Analysts see Evercore Partners Inc. EVR 0.67%, Greenhill & Co., Inc. GHL 0.05%, Lazard Ltd LAZ 1.02%, Moelis & Co MC 0.24% as well-positioned to capitalize on growing M&A activity.
Analysts predict that Q1 will likely be the toughest quarter of the year for the group due to the timing of deal closings.
Overall, they are calling for an increase in 2015 revenue compared to 2014, but the biggest jump in revenue will come later in the year.
Getting Back To Normal
More than six years removed from the worst of the Financial Crisis, analysts believe that M&A activity is still in the process of recovering to normalized levels. According to the report, analysts do not feel that the potential for further upside in M&A activity is priced into IAF stocks.

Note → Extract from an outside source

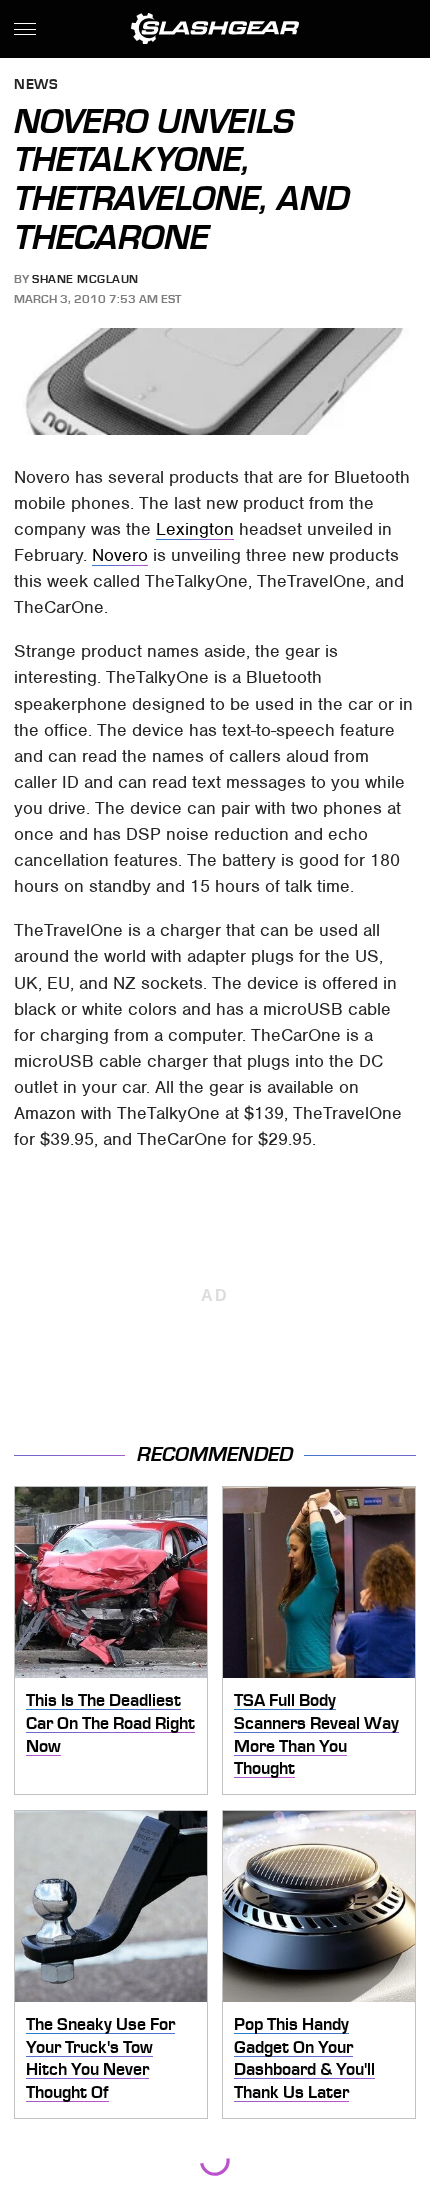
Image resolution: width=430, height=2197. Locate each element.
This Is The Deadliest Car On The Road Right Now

“Given our view that there is still upside potential to normalized earnings for the group, and multiples are generally reasonable to attractive after contracting in 2014 (and further into 2015), we see room for the advisory firms to move higher,” analysts explained.
Stock Picks
JMP has a Market Outperform rating on Evercore, Lazard and Moelis and a Market Perform rating on Greenhill. The report lists Lazard as JMP’s top pick in the space.